+++ Material +++

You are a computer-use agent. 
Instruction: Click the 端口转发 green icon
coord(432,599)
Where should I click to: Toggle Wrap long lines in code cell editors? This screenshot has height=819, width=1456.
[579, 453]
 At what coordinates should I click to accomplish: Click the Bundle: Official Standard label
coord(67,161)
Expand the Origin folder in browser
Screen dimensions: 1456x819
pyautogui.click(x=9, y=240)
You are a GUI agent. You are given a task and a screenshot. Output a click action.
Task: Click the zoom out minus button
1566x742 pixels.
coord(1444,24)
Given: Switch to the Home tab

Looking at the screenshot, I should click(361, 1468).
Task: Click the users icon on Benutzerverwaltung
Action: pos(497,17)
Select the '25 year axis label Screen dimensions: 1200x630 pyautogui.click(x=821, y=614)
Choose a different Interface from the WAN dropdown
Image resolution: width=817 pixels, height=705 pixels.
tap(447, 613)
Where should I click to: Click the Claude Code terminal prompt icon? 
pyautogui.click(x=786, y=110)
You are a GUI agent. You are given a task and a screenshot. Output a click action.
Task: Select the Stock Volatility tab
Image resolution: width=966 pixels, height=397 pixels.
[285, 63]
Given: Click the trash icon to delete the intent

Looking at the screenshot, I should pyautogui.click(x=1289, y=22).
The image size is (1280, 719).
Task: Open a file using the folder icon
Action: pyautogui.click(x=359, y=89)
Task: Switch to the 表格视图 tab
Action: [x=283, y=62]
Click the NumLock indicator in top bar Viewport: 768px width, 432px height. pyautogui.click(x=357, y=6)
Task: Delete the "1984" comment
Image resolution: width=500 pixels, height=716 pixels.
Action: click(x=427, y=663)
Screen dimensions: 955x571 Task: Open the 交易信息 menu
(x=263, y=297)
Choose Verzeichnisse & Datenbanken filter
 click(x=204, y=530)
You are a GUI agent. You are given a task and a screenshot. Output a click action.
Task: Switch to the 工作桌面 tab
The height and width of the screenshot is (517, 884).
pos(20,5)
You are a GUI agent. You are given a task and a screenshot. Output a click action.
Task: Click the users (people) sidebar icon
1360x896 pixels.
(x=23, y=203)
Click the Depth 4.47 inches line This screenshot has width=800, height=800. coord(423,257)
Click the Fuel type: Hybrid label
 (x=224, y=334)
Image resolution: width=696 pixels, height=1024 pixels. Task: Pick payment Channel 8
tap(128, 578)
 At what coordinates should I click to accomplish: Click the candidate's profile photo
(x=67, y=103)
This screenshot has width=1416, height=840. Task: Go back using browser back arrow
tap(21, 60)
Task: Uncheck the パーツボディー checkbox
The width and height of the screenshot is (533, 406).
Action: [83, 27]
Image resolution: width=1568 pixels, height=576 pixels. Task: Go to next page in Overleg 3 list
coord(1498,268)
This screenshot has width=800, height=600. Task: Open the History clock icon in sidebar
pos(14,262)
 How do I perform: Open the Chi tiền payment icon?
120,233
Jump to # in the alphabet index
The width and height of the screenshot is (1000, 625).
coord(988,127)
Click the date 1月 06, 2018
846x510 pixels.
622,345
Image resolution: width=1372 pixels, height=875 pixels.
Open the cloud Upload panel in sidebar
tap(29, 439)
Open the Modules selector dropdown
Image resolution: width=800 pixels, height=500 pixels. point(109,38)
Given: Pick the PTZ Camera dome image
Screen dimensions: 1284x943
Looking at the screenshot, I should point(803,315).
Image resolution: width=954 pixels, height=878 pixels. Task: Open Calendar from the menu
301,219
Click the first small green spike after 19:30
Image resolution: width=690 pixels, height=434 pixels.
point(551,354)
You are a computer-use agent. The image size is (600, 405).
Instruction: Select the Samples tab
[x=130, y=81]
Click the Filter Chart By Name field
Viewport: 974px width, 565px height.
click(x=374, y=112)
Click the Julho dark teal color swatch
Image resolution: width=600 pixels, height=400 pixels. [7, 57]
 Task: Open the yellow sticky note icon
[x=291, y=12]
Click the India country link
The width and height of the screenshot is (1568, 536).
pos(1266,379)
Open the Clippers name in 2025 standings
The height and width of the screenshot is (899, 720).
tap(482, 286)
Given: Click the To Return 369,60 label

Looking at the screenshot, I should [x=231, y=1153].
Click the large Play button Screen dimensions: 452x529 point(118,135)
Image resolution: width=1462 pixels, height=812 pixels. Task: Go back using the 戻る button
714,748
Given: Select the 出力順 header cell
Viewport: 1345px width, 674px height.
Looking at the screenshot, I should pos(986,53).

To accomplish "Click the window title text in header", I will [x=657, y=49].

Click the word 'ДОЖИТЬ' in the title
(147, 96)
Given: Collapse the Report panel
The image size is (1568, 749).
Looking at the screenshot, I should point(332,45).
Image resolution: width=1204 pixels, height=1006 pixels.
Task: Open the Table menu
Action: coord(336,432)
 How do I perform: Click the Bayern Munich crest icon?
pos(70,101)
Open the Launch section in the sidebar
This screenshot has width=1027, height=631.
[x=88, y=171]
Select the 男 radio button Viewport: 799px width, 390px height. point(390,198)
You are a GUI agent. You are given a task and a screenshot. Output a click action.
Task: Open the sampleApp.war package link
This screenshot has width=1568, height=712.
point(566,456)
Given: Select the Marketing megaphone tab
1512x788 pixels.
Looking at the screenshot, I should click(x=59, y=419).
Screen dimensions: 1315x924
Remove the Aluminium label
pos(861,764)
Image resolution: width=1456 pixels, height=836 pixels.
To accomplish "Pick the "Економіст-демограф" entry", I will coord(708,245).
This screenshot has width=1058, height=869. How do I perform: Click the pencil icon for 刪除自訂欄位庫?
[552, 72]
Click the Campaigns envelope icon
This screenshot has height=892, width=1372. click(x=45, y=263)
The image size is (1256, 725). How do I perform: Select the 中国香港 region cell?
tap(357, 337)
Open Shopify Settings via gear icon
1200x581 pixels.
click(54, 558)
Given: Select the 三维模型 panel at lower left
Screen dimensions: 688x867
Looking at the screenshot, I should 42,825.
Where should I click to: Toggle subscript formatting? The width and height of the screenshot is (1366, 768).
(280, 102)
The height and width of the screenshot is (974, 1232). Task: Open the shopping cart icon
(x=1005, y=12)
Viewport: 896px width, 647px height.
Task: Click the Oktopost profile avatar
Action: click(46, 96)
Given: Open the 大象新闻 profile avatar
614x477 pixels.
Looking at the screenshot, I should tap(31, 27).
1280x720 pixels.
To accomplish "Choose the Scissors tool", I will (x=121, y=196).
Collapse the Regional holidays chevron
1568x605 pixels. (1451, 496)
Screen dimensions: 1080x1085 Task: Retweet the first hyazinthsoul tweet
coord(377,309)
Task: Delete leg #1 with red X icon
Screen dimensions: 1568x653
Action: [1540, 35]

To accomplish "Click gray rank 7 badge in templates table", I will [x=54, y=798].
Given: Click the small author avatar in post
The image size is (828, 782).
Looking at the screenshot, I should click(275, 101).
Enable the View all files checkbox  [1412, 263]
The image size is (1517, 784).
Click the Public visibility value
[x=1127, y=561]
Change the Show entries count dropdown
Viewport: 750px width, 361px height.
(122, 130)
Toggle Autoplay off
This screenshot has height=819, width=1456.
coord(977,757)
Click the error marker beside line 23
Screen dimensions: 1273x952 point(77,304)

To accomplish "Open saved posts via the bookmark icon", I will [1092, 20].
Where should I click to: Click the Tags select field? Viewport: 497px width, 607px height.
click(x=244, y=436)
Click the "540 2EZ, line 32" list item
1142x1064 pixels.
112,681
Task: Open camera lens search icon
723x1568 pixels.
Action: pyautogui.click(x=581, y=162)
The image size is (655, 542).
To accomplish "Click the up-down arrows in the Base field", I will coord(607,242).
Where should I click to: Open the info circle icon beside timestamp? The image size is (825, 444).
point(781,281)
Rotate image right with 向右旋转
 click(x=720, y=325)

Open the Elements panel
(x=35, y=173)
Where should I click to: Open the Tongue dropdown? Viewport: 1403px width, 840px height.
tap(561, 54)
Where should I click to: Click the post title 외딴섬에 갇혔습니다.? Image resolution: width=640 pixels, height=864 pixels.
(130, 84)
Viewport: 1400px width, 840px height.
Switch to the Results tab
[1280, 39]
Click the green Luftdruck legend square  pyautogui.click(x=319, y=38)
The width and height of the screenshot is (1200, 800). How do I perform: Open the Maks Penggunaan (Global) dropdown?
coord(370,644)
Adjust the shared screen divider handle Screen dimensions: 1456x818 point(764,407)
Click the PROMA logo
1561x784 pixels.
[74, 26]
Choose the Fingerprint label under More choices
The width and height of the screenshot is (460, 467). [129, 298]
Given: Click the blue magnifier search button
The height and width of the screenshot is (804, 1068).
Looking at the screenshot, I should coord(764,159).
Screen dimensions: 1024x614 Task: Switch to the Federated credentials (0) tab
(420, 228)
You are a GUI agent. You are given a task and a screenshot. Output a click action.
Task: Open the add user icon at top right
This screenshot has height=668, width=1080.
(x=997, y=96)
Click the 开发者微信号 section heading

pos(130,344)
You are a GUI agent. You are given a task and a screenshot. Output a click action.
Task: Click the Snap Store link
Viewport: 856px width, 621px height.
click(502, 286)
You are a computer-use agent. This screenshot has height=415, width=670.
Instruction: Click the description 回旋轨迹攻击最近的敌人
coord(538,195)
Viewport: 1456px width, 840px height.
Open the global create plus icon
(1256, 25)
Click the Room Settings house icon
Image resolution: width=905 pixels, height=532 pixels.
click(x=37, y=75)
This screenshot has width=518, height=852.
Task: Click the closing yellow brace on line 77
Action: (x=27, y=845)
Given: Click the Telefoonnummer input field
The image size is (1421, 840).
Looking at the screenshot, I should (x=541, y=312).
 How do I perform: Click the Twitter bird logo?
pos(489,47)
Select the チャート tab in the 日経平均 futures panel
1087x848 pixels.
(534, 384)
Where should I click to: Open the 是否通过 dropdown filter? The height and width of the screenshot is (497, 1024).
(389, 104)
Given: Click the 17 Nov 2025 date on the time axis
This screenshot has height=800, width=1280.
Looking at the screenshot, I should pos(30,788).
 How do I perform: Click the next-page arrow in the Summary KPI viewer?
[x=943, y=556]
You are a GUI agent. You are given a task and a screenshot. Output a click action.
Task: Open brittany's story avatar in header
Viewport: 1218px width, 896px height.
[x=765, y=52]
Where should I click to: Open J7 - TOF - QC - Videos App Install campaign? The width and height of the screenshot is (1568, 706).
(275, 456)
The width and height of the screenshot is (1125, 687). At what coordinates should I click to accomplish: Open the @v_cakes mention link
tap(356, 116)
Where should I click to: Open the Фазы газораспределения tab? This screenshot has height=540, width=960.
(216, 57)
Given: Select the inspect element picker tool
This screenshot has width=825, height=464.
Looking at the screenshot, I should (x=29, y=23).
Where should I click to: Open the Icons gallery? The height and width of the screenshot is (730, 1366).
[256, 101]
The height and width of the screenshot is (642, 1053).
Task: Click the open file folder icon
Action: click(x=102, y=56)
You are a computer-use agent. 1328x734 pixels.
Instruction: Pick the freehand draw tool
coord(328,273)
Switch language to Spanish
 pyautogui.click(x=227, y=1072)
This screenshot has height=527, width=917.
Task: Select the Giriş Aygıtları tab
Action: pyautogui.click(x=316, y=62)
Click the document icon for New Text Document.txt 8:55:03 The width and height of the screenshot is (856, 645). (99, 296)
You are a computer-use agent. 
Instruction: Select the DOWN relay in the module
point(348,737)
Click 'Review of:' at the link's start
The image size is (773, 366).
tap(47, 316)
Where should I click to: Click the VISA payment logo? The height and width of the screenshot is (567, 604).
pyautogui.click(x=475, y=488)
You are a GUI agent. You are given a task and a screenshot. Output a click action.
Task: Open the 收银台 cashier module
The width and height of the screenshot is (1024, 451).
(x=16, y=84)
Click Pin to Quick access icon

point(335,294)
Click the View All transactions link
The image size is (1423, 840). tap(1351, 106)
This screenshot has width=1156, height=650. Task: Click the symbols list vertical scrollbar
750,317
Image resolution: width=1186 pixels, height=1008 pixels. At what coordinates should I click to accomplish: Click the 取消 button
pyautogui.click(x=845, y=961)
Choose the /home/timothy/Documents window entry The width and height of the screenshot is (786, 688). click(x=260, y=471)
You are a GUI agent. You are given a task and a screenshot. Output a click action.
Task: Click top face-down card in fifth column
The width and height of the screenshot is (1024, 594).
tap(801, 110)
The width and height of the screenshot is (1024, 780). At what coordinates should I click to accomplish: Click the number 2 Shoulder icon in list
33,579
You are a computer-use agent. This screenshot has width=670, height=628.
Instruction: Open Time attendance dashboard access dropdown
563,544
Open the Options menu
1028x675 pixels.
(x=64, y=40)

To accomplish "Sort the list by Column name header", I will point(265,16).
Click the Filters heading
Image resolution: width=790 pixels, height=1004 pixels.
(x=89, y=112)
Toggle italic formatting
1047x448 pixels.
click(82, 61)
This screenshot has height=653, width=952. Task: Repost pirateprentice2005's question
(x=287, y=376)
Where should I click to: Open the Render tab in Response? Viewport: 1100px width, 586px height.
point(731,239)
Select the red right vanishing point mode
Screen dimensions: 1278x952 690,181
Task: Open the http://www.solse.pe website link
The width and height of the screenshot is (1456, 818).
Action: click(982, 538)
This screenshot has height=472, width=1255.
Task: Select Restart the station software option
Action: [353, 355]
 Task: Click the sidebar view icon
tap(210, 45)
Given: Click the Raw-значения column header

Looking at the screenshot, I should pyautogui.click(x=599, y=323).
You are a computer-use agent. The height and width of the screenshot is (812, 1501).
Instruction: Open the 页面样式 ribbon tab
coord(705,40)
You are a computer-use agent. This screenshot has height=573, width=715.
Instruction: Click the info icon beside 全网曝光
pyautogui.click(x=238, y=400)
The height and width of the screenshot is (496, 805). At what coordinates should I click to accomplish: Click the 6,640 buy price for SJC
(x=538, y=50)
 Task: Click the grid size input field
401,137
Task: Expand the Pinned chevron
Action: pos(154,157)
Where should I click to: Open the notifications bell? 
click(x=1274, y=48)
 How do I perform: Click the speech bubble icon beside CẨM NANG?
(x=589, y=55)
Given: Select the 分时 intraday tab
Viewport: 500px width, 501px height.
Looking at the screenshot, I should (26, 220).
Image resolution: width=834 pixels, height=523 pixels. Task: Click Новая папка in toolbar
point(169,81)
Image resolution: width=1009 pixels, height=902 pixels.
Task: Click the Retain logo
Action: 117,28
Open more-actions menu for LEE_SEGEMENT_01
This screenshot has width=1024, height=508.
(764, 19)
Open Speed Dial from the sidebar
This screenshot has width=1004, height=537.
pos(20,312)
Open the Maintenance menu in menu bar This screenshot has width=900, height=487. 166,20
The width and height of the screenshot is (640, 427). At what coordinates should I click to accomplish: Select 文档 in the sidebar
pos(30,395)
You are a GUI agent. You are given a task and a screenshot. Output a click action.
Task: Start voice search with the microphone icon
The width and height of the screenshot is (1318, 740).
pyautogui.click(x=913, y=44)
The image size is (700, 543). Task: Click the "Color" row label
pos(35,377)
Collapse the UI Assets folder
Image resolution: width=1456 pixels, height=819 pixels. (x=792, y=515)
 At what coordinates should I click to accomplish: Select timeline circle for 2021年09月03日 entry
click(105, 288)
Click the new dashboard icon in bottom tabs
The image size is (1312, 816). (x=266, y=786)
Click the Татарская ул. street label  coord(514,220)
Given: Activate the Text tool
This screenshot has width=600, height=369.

+++

### [Job]
Extract every line from the records above that contains the string "green", and list each one as it appears.

### [Written response]
Instruction: Click the 端口转发 green icon
Click the first small green spike after 19:30
Click the green Luftdruck legend square  pyautogui.click(x=319, y=38)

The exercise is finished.